QUICONQUE a découvert avec "Avril brisé "le cycle impitoyable de vengeances et de contre-vengeances, avec le "Pont aux trois arches" le récit d’un irrésistible meurtre rituel, ou avec "Qui a ramené Doruntine ? " le jeu éblouissant de la fatalité n’a pas pu ne pas remarquer que les légendes albanaises, dont se nourrit l’oeuvre d’Ismail Kadaré, sont puisées aux mêmes source que la tragédie grecque, où les hommes, manipulés par des forces qui les dépassent, tentent d’ouvrir un espace infime à leur liberté.

Avec "Eschyle ou l’éternel perdant", Kadaré va plus loin. Dans ce superbe essai sur l’art d’écrire, profonde méditation sur les rapports de la littérature et du pouvoir, il lance un pont entre la tragédie grecque et le roman moderne, entre le destin d’un poète dont se méfiaient des princes et celui d’un romancier que redoutent des
bureaucrates. Et surtout, il propose une réflexion très émouvante sur l’éternelle fragilité de toute oeuvre d’art.

Car l’oeuvre d’Eschyle, surgie du néant, a bien failli y retourner. Le fondateur du théâtre et de la tragédie ne disposait, pour construire son oeuvre, que de très peu de sources d’inspiration : la poésie orale des Balkans _ dont Homère s’était inspiré avant lui, _ et peut être une traduction en grec du Gilgamesh mésopotamien. C’est tout. Le reste, il l’a puisé dans des récits historiques qui, faute d’être écrits, ne pouvaient à l’époque que devenir légendes, ‘ jouets de la fantaisie et de l’interprétation de chacun, dénaturés à tel point qu’ils ne se distinguent plus des images que seul enfante le sommeil ‘.

De ces récits multiformes, Eschyle fit surgir la tragédie, ‘ récit mis en scène qui permet à l’homme de s’identifier à d’autres, de se multiplier, de se perpétuer, de ressentir des passions inconnues de lui, bref, l’envie de communiquer davantage avec la communauté humaine ‘.

(Entrées de données)
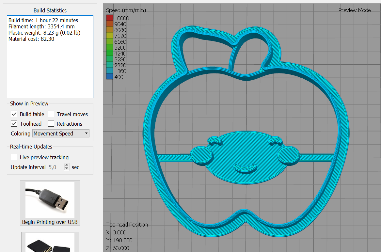Click the USB cable printing icon

tap(50, 200)
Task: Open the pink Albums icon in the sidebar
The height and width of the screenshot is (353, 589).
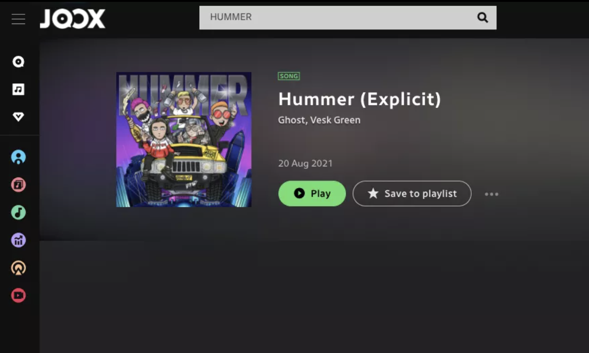Action: (18, 185)
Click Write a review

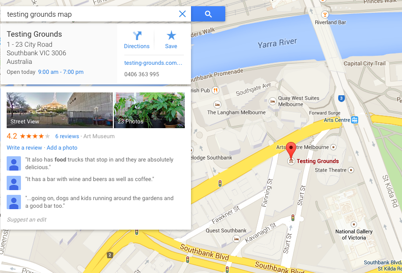[24, 148]
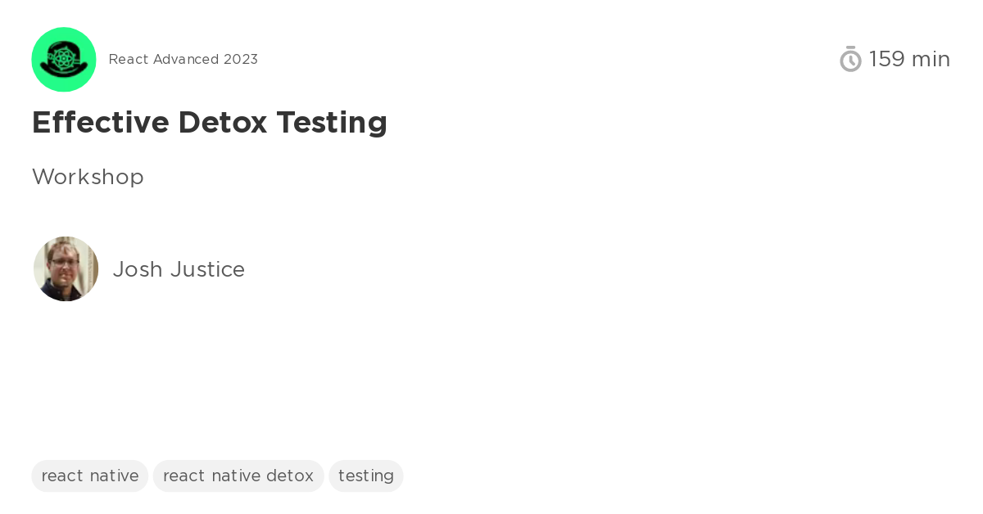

### Objectifs:
A - Modifiez la partie des lignes de données qui s'ouvre sur la ligne contenant "Task: Open the" et se termine à la fin de ces lignes, en remplaçant "pink" par "blue" sans rien changer d'autre. Redonnez cette partie seule, sans les images.
B - Reprenez le texte sur l'essai de Kadaré consacré à Eschyle et prolongez-le à la suite de sa dernière phrase.

### Résultats par tâche:
A -
Task: Open the blue Albums icon in the sidebar
The height and width of the screenshot is (353, 589).
Action: (18, 185)
Click Write a review

[24, 148]

B -
Pour comprendre comment elle s’est installée dans l’imaginaire des hommes, Ismail Kadaré risque alors une hypothèse lumineuse : la tragédie prend sa source dans les récits de mort et s’organise à partir des rites funéraires ; féconde intuition. La première tragédie, dit-il, est un spectacle religieux, dont le nom _ ‘ bouc-chant ‘ en grec _ renvoie, par le biais du ‘ bouc émissaire ‘, au sacrifice rituel. La première comédienne est une pleureuse qui, aux obsèques, interprète le chagrin des proches, fait connaitre les remords des disparus et durer le souvenir des morts.

La tragédie, réflexion sur la mort, est donc nécessairement à la recherche de sa source, ‘ une erreur fatale, une faute qui demande à être effacée, un meurtre ‘. Elle ne peut être que le récit fascinant d’un enchainement de violences où l’acte de l’un renvoie le ‘ droit ‘ chez l’autre, bandant l’arc de la fatalité, jusqu’au désastre irrésistible.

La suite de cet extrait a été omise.